Giaccone «Loro Piana» blu di cachemire e golf a collo alto crema: così si è presentato il presidente russo Vladimir Putin allo stadio Lužniki di Mosca per fare un bagno di folla e di applausi per il suo breve discorso. Una dimostrazione di forza (e di debolezza sub contraria specie) che rappresenta un cambio di retorica rispetto all’immagine algida e distante che Putin ha dato fino ad oggi in questo conflitto. Riuscito? Non sappiamo.
Era il 18 marzo, l’ottavo anniversario dell’annessione della Crimea, ma soprattutto la data di nascita di Fëdor Fëdorovic Ušakov, ammiraglio dell’era zarista proclamato santo dalla Chiesa ortodossa russa nel 2001. Chiaro il significato simbolico: la guerra in corso sarebbe sotto la protezione di un santo guerriero, il quale, tra l’altro, nel 2005 fu dichiarato patrono dei bombardieri nucleari. Fede cristiana e bombe nucleari appaiono tragicamente connesse a servizio dello Stato e della sua «sicurezza». Putin aveva postulato l’idea già nel 2007.
A inizio marzo il patriarca di Mosca Kirill aveva parlato di questa invasione come di «una lotta che non ha un significato fisico, ma metafisico». Ha proiettato così l’offesa bellica di natura politica sullo scenario di una lotta apocalittica, uno scontro finale, tra bene e male. La divinità così è la proiezione ideale del potere costituito. La nazione è il «popolo eletto», e la fede stessa lo contrappone a chi non gli appartiene, cioè al «nemico» e al dissidente, definito da Putin «moscerino da sputare». L’appello militare all’apocalisse giustifica sempre il potere voluto da un dio. Esso è proprio, per esempio, dello jihadismo, ma anche delle forme di suprematismo neo-crociato viste di recente negli Stati Uniti. Tornano in mente altre adunate ricche di liturgie, da quelle fasciste e naziste a quelle comuniste.

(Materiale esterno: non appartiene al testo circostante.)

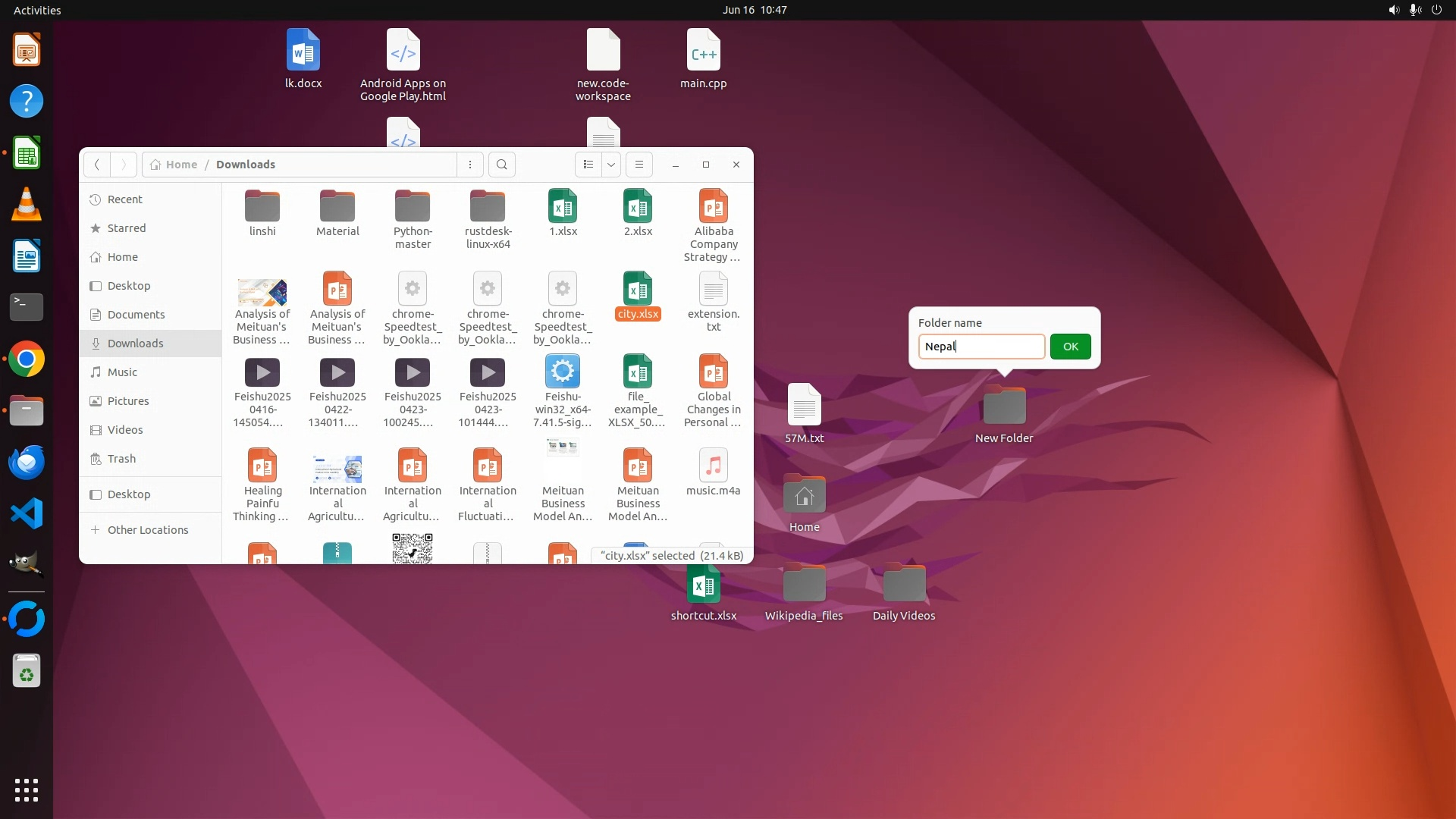
Task: Click Activities in the top bar
Action: pos(37,10)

Per questo il Pontefice ha posto un gesto umile e schiettamente profetico: consacrare al Cuore immacolato di Maria la Russia e l’Ucraina. Insieme, come sorelle, e non come nemiche. Per questo al patriarca di Mosca Kirill, con il quale ha dialogato da fratello in videoconferenza, Francesco ha detto che «la Chiesa non deve usare la lingua della politica, ma il linguaggio di Gesù», che è quello della riconciliazione, della pace e dell’amore. Già, dell’amore. E proprio Putin nello stadio Lužniki di Mosca ha pronunciato queste parole: «Nessuno ha un amore più grande di questo: dare la vita per i propri amici». Sono le parole di Gesù nel Vangelo di Giovanni (15, 13), qui usate per giustificare l’invasione e l’odio.

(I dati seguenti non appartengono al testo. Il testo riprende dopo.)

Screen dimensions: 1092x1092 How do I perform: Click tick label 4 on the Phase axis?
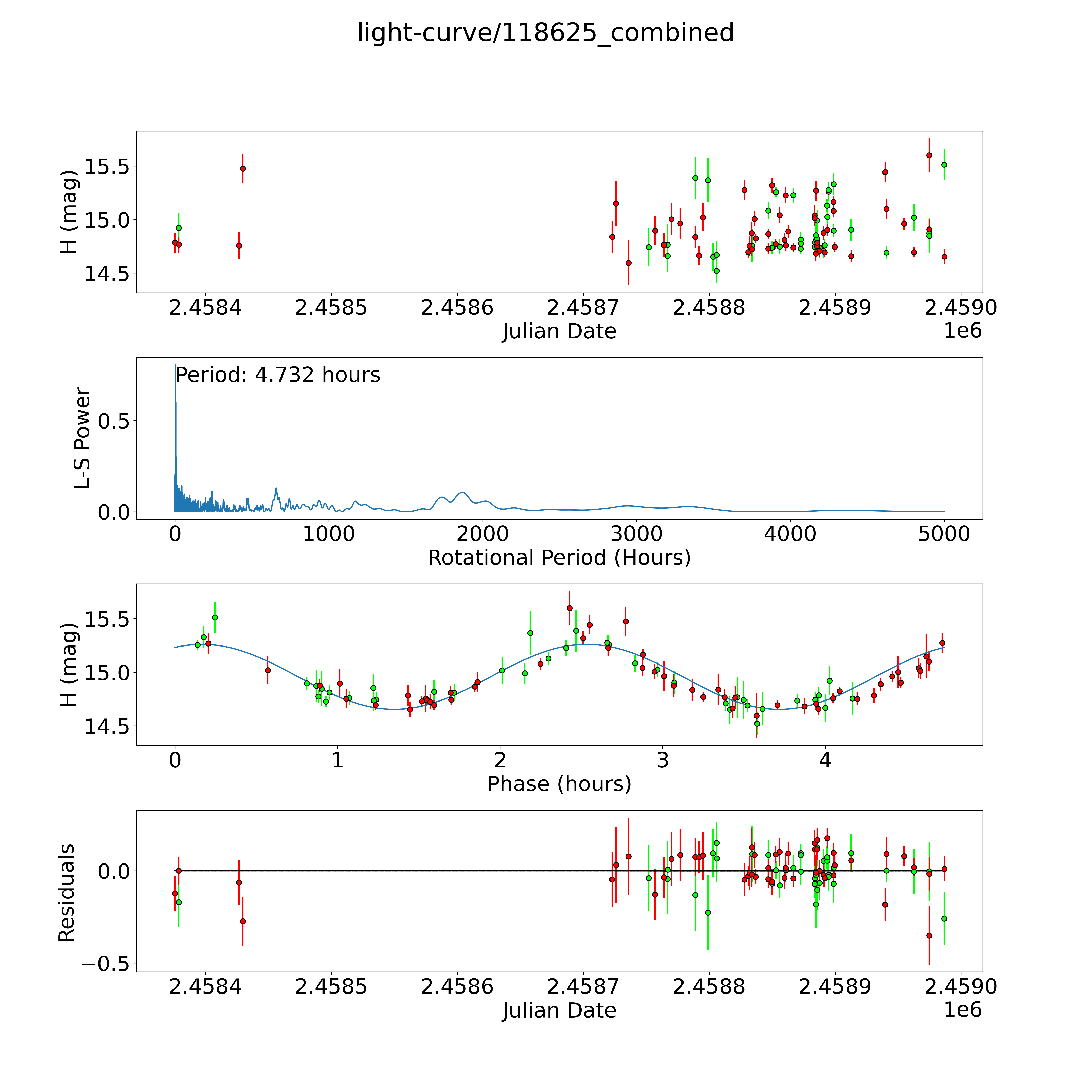(825, 760)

La concezione tribale della religione e dell’amicizia è però l’opposto del Vangelo, che invece si fonda sull’«amate i vostri nemici» (Mt 5, 43). La retorica religiosa del potere e della violenza è blasfema. La tragedia ucraina è dunque anche una tragedia cristiana. E proprio per questo è necessario tenere ben aperta la porta del dialogo ecumenico: per incidere sul futuro politico di una riconciliazione tra due popoli, molto lontana quanto necessaria.